Top of EXTRACTED MATERIAL

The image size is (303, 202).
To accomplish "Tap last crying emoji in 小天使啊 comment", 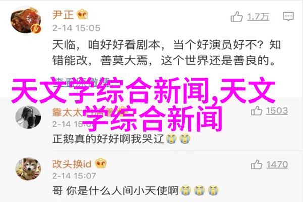I will pyautogui.click(x=213, y=191).
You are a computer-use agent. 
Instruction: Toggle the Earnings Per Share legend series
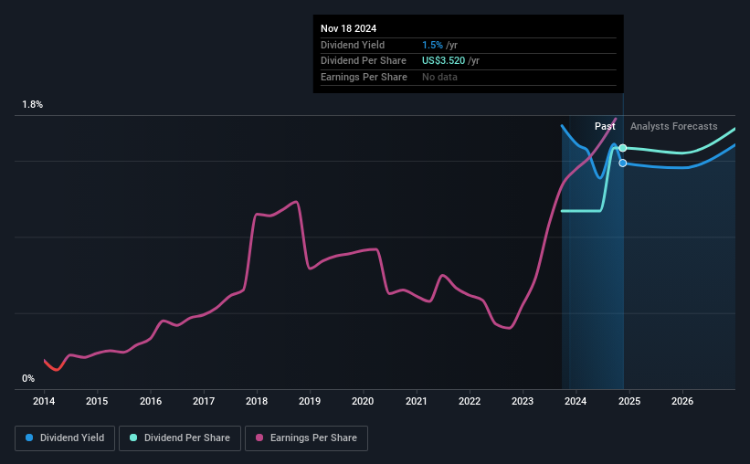click(306, 438)
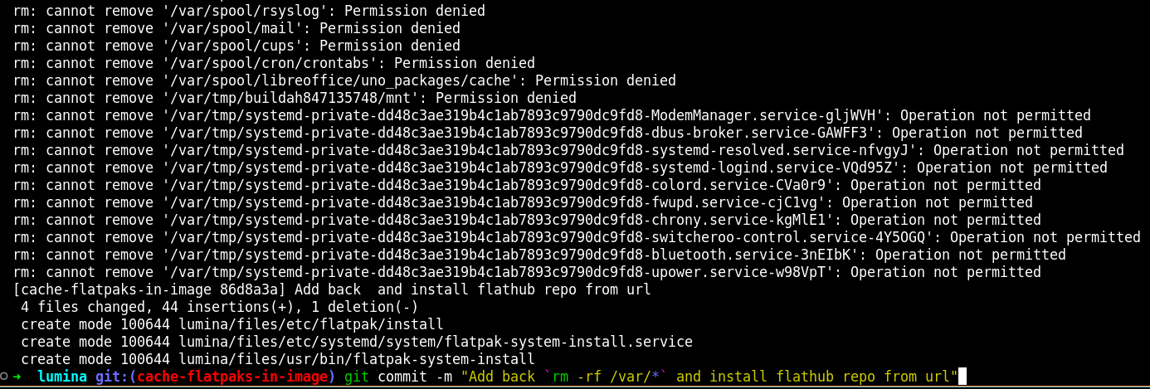The height and width of the screenshot is (389, 1150).
Task: Click the yellow commit message string in the command
Action: 709,377
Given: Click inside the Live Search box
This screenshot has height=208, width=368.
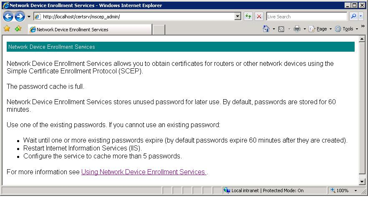Looking at the screenshot, I should 306,17.
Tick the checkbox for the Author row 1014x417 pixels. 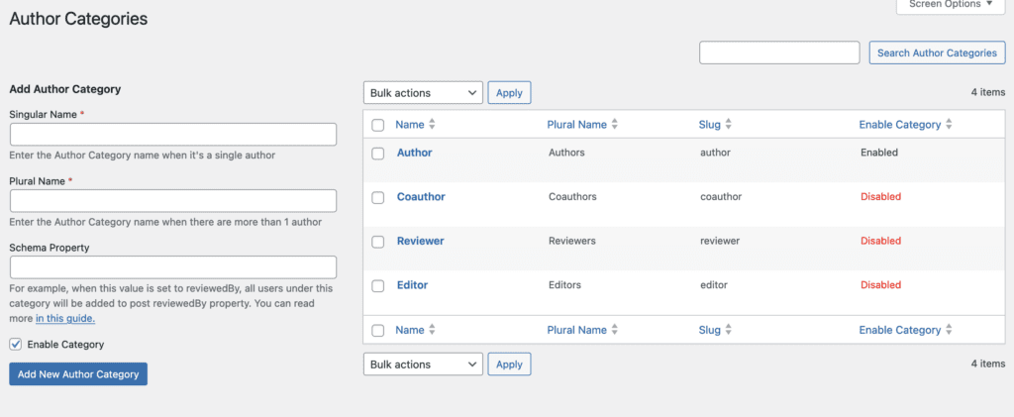click(x=377, y=154)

Bottom of EXTRACTED MATERIAL

**PROBLEM REQUIREMENTS**
I would like the exact lines from the data above, starting with the one that holds "Instruction: Toggle the" and going on through the one that holds "Given: Click inside the Live Search box", without the pictures.

**THE COMPLETED TASK**
Instruction: Toggle the Earnings Per Share legend series
click(306, 438)
The height and width of the screenshot is (389, 1150).
Task: Click the yellow commit message string in the command
Action: 709,377
Given: Click inside the Live Search box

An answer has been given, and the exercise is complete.